In [1]:
import pandas as pd
import requests
from bs4 import BeautifulSoup
import os
import re

In [9]:
df = pd.read_csv('../data/horses_data/horses.csv')

In [12]:
def scraping_races(df):

    hrefs = df['links'].tolist()

    # Initiate header and rows for storage
    header = None
    rows = []

    for href in hrefs:
        full_url = href + '&Option=1'

        try:
            response = requests.get(full_url, timeout = 10)
        except Exception as e:
            print(f'Request exception for {full_url}: {str(e)}')
            continue

        match = re.search(r'([A-Z]\d{3})$', href)
        horse_id = match.group(1) if match else None

        if response.status_code == 200:
            soup = BeautifulSoup(response.content, 'html.parser')

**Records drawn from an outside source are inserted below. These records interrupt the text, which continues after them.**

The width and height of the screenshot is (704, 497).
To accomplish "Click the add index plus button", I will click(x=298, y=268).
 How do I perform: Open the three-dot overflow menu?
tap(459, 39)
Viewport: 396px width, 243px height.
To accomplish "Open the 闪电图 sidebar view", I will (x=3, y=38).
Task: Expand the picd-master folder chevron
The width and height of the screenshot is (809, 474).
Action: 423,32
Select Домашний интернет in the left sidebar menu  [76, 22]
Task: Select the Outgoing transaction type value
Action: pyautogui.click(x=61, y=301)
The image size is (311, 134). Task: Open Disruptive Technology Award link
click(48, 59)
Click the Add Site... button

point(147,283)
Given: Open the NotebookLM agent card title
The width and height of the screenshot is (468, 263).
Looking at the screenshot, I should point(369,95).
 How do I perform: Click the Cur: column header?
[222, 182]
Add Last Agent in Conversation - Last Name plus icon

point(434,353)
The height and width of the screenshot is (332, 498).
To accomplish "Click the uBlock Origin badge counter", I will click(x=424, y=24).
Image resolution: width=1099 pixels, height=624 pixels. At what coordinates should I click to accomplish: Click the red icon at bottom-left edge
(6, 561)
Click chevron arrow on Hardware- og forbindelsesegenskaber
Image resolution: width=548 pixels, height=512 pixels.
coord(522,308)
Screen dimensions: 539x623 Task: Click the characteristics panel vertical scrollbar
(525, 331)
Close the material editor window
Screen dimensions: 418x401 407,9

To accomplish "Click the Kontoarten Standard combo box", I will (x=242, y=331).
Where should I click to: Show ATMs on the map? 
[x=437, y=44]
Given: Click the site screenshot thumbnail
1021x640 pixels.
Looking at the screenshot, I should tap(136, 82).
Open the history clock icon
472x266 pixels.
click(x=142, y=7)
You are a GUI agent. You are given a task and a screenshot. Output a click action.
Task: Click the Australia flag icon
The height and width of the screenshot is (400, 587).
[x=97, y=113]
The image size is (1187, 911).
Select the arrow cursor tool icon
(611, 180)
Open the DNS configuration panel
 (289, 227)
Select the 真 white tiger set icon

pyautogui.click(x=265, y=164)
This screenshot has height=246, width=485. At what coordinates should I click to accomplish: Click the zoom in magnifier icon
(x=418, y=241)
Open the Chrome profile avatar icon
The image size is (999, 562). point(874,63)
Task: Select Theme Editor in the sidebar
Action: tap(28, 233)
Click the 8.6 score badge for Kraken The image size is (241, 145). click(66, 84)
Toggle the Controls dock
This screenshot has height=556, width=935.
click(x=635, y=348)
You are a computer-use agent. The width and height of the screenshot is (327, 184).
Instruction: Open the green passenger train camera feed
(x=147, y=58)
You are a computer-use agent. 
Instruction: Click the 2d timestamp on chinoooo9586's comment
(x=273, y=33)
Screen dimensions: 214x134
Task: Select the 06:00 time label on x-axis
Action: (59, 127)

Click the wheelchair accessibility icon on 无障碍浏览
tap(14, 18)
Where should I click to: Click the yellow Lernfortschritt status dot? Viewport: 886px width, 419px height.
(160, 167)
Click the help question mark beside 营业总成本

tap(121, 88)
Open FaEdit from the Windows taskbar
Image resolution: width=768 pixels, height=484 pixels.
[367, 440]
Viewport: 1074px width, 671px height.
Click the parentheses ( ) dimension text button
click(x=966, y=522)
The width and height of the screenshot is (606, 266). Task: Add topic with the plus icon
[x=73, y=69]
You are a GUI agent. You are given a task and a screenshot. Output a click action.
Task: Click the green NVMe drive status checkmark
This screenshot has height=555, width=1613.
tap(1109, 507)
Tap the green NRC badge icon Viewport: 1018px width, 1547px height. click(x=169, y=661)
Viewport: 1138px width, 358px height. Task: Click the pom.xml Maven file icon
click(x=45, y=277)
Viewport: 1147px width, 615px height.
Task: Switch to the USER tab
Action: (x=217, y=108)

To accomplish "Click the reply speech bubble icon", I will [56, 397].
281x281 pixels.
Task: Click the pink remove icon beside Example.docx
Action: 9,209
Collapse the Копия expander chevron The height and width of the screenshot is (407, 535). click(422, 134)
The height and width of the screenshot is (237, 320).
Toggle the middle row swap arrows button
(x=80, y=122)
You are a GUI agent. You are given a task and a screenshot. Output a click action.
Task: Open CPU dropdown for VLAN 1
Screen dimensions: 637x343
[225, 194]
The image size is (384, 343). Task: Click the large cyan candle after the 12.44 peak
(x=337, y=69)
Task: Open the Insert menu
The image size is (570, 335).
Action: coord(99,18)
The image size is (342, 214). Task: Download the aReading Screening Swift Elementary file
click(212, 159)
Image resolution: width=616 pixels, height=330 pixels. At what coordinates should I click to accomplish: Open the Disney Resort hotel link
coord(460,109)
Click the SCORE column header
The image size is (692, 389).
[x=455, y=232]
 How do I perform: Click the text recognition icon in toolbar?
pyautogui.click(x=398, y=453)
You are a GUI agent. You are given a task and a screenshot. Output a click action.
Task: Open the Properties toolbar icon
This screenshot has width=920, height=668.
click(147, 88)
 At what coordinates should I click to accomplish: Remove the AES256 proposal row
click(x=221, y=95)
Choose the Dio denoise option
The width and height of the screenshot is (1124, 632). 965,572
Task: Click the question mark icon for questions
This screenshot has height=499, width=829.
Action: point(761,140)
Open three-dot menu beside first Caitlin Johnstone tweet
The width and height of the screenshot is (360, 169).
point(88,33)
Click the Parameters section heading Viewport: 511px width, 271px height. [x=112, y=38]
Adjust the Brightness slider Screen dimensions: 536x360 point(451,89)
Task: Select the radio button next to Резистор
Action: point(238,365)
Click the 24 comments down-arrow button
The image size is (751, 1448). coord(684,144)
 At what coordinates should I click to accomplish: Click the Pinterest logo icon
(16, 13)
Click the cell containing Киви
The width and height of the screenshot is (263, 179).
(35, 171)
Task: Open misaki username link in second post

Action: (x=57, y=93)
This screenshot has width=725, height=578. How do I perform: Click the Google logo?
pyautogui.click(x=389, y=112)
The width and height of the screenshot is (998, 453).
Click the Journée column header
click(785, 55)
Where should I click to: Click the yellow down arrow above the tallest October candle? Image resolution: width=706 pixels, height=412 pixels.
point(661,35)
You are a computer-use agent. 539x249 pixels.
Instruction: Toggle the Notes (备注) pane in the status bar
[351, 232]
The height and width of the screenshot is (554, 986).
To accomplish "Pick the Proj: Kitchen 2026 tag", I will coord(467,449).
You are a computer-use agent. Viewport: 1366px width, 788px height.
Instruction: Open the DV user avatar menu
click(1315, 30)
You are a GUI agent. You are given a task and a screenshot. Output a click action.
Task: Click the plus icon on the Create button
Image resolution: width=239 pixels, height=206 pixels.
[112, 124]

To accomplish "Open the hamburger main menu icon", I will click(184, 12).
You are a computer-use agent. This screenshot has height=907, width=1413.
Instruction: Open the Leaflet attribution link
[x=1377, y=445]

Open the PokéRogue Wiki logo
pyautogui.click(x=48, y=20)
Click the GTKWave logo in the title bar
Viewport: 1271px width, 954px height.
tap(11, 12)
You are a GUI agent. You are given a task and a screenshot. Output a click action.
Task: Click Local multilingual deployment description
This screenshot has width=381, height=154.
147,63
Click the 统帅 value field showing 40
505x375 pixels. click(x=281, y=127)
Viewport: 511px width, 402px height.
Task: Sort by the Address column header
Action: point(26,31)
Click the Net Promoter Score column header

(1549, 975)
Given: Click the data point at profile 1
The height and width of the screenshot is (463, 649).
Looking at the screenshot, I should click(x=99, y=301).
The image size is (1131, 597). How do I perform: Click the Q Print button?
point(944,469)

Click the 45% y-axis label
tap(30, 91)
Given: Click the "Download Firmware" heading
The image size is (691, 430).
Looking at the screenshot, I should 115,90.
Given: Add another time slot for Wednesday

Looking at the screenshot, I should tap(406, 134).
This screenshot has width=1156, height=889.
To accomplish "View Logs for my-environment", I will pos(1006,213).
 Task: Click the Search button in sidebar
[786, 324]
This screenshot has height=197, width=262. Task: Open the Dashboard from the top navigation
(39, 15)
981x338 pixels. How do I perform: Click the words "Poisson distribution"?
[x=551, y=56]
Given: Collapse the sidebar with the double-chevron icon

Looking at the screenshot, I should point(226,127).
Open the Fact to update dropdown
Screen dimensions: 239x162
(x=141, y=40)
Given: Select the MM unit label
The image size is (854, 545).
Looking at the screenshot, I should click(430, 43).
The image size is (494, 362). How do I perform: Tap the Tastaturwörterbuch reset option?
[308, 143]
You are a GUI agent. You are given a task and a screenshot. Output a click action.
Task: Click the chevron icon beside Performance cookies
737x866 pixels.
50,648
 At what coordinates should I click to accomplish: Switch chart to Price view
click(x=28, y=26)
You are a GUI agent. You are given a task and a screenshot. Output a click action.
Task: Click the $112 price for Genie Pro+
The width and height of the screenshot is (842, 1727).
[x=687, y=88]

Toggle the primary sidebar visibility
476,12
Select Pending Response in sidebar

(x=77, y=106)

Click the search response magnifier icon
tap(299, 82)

            # find origin and age
            origin_label = soup.find('td', string = lambda text : text and 'Country of Origin' in text)
            if origin_label:
                origin_info = origin_label.find_next().find_next().get_text(strip = True)
            else:
                origin_info = 'na'

            # find colour and sex
            colour_label = soup.find('td', string = lambda text : text and 'Colour / Sex' in text)
            if colour_label:
                colour_info = colour_label.find_next().find_next().get_text(strip = True)
            else:
                colour_info = 'na'

            # find import type
            import_label = soup.find('td', string = lambda text : text and 'Import Type' in text)
            if import_label:
                import_info = import_label.find_next().find_next().get_text(strip = True)
            else:
                import_info = 'na'

            # find sire
            sire_label = soup.find('td', string = lambda text : text and 'Sire' in text)
            if sire_label:
                sire_info = sire_label.find_next().find_next().get_text(strip = True)
            else:
                sire_info = 'na'

            # find dam
            dam_label = soup.find('td', string = lambda text : text and 'Dam' in text)
            if dam_label:
                dam_info = dam_label.find_next().find_next().get_text(strip = True)
            else:
                dam_info = 'na'

            # find dam's sire
            dam_sire_label = soup.find('td', string = lambda text : text and 'Dam\'s Sire' in text)
            if dam_sire_label:
                dam_sire_info = dam_sire_label.find_next().find_next().get_text(strip = True)
            else:
                dam_sire_info = 'na'
            
            # find horse per race info
            horse_table = soup.find('table', class_='bigborder')
            if horse_table:
                if header is None:
                    header_row = horse_table.find('tr')
                    header = [th.get_text(strip=True) for th in header_row.find_all('td')]
                    header = header[:-1]
                    header.append('Horse_id')
                    header.append('Origin / Age')
                    header.append('Colour / Sex')
                    header.append('Import type')
                    header.append('Sire')
                    header.append('Dam')
                    header.append('Dam sire')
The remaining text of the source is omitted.